2019 Best Chef: Southeast winner Mashama Bailey serves food at MasterCard Priceless® Preview - Meatopia during 2016 Food Network & Cooking Channel South Beach Wine & Food Festival Presented By FOOD & WINE on February 27, 2016 in Miami Beach, Florida.
Photo: Neilson Barnard (Getty Images for SOBEWFF®)

It’s been a thrilling few months for the culinary world since February, as the James Beard Foundation has rolled out its series of annual accolades, culminating in its highly anticipated awards gala on Monday night in the food mecca of Chicago.
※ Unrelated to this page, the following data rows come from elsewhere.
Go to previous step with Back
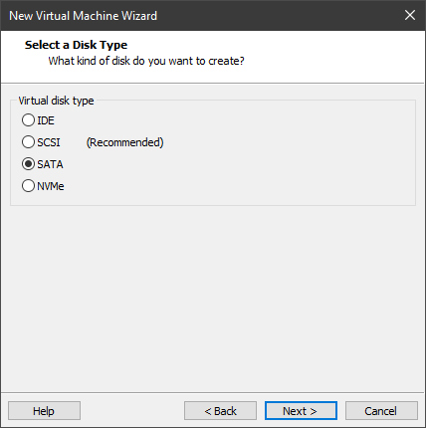Screen dimensions: 426x428 220,411
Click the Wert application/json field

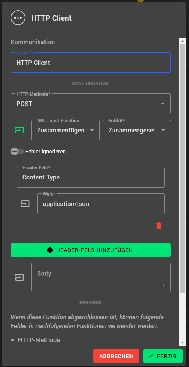[101, 204]
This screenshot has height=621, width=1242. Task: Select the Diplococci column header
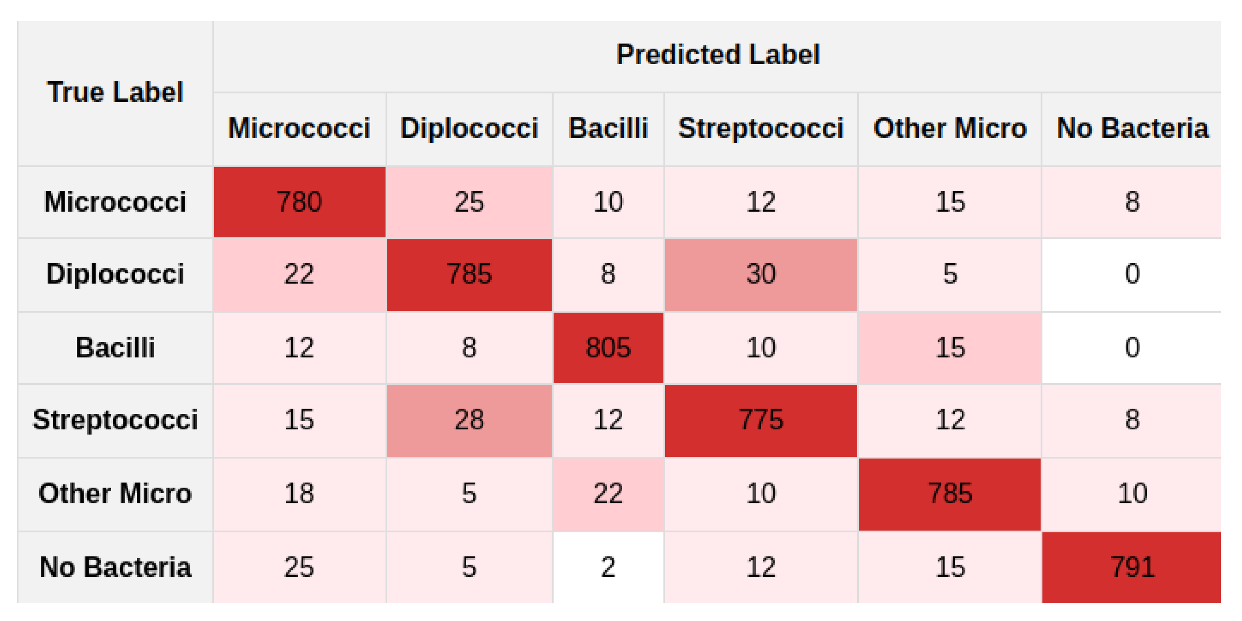point(469,129)
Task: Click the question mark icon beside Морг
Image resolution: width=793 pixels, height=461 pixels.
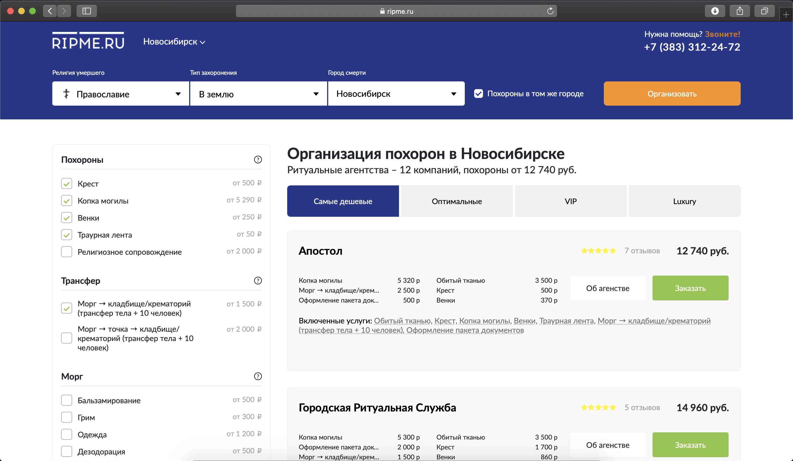Action: click(258, 376)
For Chefs Kwame Onwuachi and Mashama Bailey, May 6, 2019 will henceforth be remembered as the day each won their first James Beard Award; Onwuachi garnering Rising Star Chef for his Afro-Caribbean flavors at Washington, D.C.’s Kith and Kin, and Bailey honored as Best Chef: Southeast for the Lowcountry-inspired cuisine she and her team serve at Savannah, Ga.’s The Grey.

“I like that you call it my first,” Bailey laughed when The Root asked how it felt to receive her first nomination during Saturday’s Iconoclast Dinner Experience All-Star Culinary Bash (where we were the media sponsors and she the event chair). “I’ve been really stepping into owning and claiming things that I want in life, and a James Beard award is one of them.”

Well, call it a profound manifestation or simply a well-deserved honor, but Bailey is now able to bring home a James Beard award to her beloved team at The Grey.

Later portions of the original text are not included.